■ Passage:
After her family moved to Stockholm, she studied art at Tekniska skolan (Konstfack today) and was admitted to the Royal Academy of Fine Arts at the age of twenty. After graduating with honors, she received a scholarship to use a studio at the “Atelier Building” owned by The Academy of Fine Arts. She was recognized for and sold her landscapes, botanical drawings, and portraits. Her tone, texture, and spiritual temperament were compared to the British Romantic painter and poet William Blake, but her “life’s work” would remain out of view of most people.

When Hilma’s younger sister died in 1880, Hilma’s interest in spiritism grew. She followed Theosophy founded by Madame Blavatsky and met Rudolf Steiner, founder of the Anthroposophical Society. She spent hours at the society’s headquarters and Steiner’s theories regarding the Arts influenced her subsequent works.

In 1896, Hilma co-founded “The Five,” a group of women artists inspired by Theosophy who aspired to contact the “High Masters” during seances.  They met every Friday for spiritual meetings which included prayers, New Testament studies, meditation, and séances. They took copious notes on the messages which they received from mediums via automatic writing and mediumistic drawings.

■ Provided information:
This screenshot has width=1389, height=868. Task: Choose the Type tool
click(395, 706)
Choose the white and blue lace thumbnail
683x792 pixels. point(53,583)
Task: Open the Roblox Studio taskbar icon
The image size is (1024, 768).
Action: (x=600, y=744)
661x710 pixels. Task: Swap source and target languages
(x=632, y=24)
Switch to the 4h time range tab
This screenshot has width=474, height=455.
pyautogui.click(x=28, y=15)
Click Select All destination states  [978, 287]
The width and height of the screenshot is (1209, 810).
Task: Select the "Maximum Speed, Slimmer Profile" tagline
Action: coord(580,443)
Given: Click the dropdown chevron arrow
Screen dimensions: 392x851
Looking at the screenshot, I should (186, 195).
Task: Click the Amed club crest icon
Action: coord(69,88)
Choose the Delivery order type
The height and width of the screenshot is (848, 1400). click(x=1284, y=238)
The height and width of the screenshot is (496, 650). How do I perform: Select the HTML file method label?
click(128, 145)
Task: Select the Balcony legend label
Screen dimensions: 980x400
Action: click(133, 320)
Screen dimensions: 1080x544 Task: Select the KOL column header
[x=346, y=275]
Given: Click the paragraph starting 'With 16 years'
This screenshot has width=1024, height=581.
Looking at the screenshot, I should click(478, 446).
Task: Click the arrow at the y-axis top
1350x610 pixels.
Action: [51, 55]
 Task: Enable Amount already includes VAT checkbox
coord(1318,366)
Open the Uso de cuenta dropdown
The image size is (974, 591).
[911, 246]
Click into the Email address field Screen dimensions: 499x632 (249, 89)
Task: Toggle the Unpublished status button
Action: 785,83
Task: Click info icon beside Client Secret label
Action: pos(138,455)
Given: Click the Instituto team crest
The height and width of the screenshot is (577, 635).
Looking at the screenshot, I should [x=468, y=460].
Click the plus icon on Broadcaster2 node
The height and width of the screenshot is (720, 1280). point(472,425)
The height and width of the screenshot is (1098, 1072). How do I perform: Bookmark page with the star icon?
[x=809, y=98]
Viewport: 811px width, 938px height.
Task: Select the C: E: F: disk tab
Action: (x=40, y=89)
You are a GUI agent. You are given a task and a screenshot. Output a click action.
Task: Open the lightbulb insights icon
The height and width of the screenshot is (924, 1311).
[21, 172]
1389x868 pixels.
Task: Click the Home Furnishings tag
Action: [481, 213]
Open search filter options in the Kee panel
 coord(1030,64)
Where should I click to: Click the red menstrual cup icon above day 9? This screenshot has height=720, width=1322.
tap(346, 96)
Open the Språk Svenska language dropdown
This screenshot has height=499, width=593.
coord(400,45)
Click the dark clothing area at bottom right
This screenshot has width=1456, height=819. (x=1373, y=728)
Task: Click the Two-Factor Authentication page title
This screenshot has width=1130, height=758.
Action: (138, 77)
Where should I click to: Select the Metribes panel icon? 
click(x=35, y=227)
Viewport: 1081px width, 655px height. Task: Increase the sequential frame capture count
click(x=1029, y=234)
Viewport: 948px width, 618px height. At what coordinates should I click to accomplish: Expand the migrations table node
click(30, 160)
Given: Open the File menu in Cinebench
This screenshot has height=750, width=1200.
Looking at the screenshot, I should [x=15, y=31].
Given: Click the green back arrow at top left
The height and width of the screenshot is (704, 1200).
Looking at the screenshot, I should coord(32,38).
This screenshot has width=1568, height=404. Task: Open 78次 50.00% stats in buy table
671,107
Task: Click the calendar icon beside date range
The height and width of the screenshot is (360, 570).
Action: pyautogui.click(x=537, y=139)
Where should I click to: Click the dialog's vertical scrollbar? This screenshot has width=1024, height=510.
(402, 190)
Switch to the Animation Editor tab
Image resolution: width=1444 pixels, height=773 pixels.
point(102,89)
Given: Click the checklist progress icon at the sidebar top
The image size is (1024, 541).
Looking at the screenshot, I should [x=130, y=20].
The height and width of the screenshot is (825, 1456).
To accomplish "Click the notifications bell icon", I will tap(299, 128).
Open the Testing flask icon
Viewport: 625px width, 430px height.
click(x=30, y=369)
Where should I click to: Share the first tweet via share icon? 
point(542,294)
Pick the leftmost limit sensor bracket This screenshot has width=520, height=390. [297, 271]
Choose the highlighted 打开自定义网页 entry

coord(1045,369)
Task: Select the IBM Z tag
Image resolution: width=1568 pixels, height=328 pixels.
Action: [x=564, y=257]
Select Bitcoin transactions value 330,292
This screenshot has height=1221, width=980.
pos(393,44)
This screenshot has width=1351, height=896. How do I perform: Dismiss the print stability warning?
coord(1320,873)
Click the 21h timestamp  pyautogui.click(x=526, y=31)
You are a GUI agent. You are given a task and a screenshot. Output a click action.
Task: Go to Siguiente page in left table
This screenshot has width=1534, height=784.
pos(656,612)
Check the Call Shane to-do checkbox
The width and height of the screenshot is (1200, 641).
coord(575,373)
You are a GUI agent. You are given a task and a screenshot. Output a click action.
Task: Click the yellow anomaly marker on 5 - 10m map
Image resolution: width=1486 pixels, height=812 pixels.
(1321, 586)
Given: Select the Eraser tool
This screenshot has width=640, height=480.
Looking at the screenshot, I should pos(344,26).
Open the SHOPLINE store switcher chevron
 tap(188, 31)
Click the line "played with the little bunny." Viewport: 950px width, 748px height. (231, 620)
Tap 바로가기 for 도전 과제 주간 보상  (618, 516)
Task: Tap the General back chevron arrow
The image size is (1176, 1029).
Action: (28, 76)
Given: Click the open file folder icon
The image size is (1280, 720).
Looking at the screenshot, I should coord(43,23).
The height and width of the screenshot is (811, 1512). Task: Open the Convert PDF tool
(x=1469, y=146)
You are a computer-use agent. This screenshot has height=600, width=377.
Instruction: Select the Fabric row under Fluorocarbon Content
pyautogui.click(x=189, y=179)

■ Exercise brief:
Answer these questions from the passage on Hilma:
1. At what age was Hilma admitted to the Royal Academy of Fine Arts?
2. In what year did Hilma's younger sister die?
3. On which day of the week did "The Five" hold their meetings?
The lines above aren't needed.

■ Written reply:
1. Twenty
2. 1880
3. Friday